> EXERCISE BRIEF: From the entries below, copy out each line that includes the word "what".

> LISTED RECORDS:
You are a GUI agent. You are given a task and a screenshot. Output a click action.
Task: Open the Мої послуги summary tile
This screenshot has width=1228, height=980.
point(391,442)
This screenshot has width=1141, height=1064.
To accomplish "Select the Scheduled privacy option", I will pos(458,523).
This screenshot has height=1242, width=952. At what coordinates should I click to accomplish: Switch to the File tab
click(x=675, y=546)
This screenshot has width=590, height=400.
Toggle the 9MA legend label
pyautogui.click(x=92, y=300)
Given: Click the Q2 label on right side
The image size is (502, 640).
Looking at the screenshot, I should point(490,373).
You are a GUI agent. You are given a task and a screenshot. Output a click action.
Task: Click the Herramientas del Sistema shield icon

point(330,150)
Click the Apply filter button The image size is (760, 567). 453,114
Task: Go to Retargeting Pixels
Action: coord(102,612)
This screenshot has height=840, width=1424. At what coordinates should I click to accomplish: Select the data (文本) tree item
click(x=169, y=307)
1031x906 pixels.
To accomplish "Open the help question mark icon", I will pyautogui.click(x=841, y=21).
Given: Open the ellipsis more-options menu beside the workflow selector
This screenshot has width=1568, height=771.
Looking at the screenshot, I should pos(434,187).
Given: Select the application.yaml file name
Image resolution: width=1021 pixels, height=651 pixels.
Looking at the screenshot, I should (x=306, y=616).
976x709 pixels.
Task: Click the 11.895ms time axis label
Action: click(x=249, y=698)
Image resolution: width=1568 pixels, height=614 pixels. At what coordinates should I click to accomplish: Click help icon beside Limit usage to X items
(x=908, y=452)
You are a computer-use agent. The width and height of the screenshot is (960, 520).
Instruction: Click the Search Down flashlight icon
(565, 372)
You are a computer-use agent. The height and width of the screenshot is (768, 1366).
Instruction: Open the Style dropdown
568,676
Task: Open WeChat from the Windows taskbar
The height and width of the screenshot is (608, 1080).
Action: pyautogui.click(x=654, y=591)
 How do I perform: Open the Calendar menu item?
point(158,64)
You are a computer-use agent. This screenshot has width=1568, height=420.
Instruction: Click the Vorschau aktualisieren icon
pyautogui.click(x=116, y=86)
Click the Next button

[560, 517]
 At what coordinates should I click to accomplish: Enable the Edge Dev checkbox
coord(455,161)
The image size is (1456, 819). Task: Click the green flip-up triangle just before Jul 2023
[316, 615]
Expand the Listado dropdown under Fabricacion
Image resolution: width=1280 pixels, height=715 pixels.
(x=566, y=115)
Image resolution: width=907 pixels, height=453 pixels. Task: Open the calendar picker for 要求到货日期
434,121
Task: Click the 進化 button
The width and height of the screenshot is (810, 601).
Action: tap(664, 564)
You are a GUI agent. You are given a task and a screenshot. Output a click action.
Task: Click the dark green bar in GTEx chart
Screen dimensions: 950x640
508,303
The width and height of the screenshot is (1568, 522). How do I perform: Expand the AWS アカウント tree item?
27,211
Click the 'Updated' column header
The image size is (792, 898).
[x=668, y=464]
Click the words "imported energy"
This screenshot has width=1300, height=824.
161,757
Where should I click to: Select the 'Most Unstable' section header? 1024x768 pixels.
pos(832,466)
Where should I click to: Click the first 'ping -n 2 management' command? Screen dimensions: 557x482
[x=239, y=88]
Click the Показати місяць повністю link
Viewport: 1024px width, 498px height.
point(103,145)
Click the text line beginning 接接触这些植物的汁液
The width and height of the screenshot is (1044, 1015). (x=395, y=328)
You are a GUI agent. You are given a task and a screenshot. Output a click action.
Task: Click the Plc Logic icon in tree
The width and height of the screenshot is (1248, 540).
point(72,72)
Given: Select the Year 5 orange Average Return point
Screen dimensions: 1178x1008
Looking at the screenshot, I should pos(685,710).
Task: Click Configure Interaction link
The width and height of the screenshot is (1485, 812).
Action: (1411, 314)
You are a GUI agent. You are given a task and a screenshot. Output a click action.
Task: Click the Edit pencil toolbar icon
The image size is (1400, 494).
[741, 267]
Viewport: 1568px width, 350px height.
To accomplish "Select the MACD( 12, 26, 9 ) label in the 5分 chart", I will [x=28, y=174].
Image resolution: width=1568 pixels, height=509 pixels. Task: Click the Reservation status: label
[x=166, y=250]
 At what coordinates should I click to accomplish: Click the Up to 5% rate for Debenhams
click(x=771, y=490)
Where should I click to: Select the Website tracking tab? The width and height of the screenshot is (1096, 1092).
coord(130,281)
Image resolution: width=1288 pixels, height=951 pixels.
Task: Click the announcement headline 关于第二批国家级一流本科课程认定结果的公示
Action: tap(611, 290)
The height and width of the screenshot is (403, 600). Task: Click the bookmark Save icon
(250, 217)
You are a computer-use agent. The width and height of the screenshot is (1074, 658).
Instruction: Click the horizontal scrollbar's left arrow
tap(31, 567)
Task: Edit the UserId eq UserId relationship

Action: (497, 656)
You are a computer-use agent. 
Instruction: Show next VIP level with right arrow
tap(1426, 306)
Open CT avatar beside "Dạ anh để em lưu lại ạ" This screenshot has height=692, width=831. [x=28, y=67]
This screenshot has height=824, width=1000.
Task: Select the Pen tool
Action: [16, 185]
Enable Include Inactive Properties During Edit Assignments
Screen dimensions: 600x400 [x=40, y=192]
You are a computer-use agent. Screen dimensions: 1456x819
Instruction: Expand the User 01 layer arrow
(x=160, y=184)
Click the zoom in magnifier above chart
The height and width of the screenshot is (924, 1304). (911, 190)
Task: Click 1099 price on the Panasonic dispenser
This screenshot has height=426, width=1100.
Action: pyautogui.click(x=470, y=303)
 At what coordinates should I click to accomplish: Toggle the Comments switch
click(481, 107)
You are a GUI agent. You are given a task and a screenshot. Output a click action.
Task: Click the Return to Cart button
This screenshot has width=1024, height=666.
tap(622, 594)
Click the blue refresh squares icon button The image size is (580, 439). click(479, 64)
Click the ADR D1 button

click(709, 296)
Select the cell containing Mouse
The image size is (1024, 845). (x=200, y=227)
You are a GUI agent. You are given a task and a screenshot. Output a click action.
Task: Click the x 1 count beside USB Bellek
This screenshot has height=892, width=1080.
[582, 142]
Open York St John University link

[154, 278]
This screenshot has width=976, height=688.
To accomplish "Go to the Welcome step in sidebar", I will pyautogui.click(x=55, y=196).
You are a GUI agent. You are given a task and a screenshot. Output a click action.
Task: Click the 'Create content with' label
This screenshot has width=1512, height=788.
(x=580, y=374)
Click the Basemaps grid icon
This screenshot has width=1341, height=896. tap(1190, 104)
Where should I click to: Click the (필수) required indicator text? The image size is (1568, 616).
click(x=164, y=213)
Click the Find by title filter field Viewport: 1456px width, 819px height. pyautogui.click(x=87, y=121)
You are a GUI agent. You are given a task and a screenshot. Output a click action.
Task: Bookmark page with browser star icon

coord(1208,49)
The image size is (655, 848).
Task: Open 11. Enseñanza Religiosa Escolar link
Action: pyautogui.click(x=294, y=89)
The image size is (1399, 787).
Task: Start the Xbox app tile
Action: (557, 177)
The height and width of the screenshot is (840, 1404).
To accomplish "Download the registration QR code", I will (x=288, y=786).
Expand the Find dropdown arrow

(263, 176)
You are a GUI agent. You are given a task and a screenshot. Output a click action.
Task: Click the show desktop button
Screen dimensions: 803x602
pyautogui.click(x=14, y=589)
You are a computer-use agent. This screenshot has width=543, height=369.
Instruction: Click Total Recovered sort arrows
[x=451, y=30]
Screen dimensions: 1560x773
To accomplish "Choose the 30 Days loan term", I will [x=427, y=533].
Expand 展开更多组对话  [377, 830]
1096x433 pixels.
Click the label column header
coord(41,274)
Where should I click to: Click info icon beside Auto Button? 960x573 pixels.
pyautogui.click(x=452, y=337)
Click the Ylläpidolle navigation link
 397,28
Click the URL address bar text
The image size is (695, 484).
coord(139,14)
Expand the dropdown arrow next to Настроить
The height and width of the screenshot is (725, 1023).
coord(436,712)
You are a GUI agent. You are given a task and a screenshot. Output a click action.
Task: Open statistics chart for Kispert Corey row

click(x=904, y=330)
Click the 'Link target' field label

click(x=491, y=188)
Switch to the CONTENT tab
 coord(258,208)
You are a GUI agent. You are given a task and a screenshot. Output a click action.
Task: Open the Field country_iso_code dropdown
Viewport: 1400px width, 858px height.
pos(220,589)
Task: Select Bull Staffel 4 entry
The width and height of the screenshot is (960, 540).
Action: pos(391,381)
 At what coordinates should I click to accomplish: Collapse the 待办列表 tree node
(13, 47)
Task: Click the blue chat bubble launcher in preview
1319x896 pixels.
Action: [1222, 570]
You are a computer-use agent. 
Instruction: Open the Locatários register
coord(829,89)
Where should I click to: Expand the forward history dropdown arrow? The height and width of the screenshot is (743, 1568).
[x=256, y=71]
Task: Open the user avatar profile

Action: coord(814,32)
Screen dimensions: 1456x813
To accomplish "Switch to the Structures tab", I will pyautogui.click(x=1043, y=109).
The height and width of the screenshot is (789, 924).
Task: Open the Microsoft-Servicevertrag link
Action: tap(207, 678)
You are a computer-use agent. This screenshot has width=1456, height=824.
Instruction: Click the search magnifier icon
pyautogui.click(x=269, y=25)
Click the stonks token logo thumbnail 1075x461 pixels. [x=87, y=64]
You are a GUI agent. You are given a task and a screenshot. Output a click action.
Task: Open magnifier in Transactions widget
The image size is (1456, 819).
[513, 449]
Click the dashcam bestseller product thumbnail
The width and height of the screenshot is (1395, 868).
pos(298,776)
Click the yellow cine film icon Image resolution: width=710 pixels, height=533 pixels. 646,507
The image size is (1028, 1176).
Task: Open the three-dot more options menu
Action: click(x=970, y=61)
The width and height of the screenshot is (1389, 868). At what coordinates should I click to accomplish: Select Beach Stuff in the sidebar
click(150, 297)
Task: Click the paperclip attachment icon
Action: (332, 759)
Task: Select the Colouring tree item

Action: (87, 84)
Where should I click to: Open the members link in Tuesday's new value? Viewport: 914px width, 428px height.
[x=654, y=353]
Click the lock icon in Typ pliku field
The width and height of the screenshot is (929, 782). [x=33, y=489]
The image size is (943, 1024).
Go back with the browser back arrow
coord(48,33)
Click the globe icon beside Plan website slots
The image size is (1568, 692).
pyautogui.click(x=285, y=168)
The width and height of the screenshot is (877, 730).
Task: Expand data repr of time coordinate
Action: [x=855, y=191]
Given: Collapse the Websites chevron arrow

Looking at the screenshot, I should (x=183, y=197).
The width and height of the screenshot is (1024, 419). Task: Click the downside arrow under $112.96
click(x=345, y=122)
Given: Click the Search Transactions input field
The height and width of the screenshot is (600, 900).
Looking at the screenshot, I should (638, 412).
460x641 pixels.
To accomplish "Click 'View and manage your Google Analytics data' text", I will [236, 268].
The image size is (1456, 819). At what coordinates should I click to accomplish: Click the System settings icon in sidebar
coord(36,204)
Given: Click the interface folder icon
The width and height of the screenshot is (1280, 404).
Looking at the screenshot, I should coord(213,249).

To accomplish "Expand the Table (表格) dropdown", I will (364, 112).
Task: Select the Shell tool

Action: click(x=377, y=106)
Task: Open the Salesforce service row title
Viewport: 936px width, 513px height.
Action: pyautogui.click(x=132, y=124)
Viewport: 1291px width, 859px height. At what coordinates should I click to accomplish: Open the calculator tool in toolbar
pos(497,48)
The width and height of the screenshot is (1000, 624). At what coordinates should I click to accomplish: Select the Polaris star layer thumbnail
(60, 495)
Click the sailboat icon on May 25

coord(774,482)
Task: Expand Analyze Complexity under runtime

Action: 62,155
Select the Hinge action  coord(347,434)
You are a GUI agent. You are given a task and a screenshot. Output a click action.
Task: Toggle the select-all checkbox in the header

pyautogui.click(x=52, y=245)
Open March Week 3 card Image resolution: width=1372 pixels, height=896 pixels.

> RESULT:
This screenshot has height=1242, width=952. At what coordinates should I click to accomplish: Switch to the File tab
This screenshot has height=840, width=1424. At what coordinates should I click to accomplish: Select the data (文本) tree item
Image resolution: width=1568 pixels, height=614 pixels. At what coordinates should I click to accomplish: Click help icon beside Limit usage to X items
 At what coordinates should I click to accomplish: Enable the Edge Dev checkbox
 At what coordinates should I click to accomplish: Click the Up to 5% rate for Debenhams
 At what coordinates should I click to accomplish: Toggle the Comments switch
 At what coordinates should I click to accomplish: Collapse the 待办列表 tree node
The width and height of the screenshot is (1389, 868). At what coordinates should I click to accomplish: Select Beach Stuff in the sidebar
The image size is (1456, 819). At what coordinates should I click to accomplish: Click the System settings icon in sidebar
Viewport: 1291px width, 859px height. At what coordinates should I click to accomplish: Open the calculator tool in toolbar
The width and height of the screenshot is (1000, 624). At what coordinates should I click to accomplish: Select the Polaris star layer thumbnail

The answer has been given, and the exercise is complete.